SİVEREK’TEKİ MEVAŞÎ

SİVEREK’TEKİ MEVAŞÎ

Eski Siverek Müstüsü Dr. Ahmet YILMAZ’dan dinlemiştim. Cumhuriyetin ilk yıllarında Siverek Mutasarrıflıktan kaymakamlığa yeni geçmişti. O yıllarda yazışmalar henüz eski yazıyla yapılır ve resmî yazışmalarda Osmanlı Türkçesi esas alınırdı. Mutasarrıflıktan sonra ilçeye yeni kaymakam atanmış, ancak kaymakam oldukça genç olduğu için Osmanlı Türkçesin tam anlamıyla konuşacak ve anlayacak yaşta değildi. Bu yüzden Ankara’dan ilçeye gönderilen ve Osmanlı Türkçesi ile yazılan resmî yazıları anlamakta zorluk çekiyordu.

Bir gün Ankara’dan ilçeye şöyle bir yazı gelir: “Devletin ziraî istihsallarına ve bazı ihsaî bilgilere esas olmak üzere kazanız ve havalisinde mevcut bulunan mevaşilerin tespiti ve acilen gönderilmesi için gerekenleri rica ederim

Bugünün Türkçesiyle, “Devletin tarım ürünlerine ve bir kısım istatistikî bilgilere esas olmak üzere ilçeniz ve çevresinde bulunan koyun, keçi ve davarların acilen tespit edip gönderilmesi için…” anlamında bir yazıydı.

Kaymakam bey yazının içinde yer alan “MEVAŞÎ” kelimesinin ne anlama geldiğini bilemediği için Kaymakamlıkta çalışan yaşlı bir memura sormuştu.
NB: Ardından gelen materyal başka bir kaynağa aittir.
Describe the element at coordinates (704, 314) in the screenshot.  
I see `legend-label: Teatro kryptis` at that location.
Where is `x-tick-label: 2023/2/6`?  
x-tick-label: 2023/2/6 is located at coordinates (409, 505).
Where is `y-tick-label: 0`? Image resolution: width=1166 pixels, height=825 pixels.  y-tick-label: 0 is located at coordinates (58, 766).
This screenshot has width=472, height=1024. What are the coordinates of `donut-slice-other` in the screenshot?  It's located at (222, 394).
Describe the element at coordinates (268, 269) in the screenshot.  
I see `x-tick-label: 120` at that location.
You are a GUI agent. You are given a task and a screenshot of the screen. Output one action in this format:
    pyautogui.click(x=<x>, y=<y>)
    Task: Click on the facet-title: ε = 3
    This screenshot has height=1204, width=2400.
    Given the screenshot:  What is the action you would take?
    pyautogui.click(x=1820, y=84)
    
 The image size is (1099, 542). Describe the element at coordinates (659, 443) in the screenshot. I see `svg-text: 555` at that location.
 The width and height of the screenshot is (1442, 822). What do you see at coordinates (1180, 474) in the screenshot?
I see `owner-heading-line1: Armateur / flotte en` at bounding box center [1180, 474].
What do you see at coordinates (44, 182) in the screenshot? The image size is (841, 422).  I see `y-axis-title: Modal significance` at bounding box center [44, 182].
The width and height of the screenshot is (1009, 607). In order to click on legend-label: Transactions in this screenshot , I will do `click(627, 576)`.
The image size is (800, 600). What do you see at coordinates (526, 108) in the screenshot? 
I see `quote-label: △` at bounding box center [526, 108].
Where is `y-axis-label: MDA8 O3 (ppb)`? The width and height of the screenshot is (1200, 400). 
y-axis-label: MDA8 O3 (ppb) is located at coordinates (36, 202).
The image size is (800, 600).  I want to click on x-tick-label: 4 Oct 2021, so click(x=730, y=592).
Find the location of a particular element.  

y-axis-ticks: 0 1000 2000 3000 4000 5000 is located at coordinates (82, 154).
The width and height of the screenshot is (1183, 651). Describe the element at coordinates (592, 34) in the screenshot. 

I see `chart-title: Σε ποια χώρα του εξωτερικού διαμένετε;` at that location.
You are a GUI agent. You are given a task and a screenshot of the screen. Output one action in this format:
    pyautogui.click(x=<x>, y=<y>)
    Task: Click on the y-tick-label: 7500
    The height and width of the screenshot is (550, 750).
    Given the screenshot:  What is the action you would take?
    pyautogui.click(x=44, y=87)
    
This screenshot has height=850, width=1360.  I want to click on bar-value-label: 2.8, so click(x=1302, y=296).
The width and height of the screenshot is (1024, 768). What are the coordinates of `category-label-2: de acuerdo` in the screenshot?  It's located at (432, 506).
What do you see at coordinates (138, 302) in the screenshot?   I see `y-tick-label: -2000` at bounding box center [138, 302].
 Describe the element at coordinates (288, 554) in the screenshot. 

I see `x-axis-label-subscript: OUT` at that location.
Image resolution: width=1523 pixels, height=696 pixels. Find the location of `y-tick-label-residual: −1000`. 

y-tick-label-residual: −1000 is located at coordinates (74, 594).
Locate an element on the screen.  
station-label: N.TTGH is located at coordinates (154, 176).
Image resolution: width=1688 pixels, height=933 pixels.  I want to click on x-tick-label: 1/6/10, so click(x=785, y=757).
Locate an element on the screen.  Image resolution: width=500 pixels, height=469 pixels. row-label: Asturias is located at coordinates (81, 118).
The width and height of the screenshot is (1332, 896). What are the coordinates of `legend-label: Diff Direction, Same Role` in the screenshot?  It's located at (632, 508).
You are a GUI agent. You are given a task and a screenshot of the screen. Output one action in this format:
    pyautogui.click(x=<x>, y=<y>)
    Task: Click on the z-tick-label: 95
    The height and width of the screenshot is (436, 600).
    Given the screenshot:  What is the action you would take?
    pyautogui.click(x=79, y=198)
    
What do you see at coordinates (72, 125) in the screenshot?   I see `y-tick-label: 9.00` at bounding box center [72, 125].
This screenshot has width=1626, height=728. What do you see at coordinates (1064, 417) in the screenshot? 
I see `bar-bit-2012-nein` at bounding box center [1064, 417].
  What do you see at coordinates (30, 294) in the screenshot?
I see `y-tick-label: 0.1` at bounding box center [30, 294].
Memur da tahmini bir cevap vererek, “Bunu bilmeyecek ne var Kaymakam bey? Mevaşî “Maaşlı” anlamında arapça bir kelimedir” demiş.

Mevaşinin ne anlama geldiğini böylece öğrenen Kaymakam ilçede maaşlı olan memurların listesini hazırlamış. Ancak o zamanın şartlarında sadece ilçe müftüsü maaşını Maliyeden değil de Vakıflardan alıyordu. Yani müftü bey dışında herkes maliyeden maaşını alıyordu.

Bunun üzerine Kaymakam şöyle bir yazı hazırlar: “Ekli listede de görüleceği üzere, Müftü Efendi dışında kazamız ve havalisinde bulunan memurlar olarak hepimiz mevaşiyiz efendim.”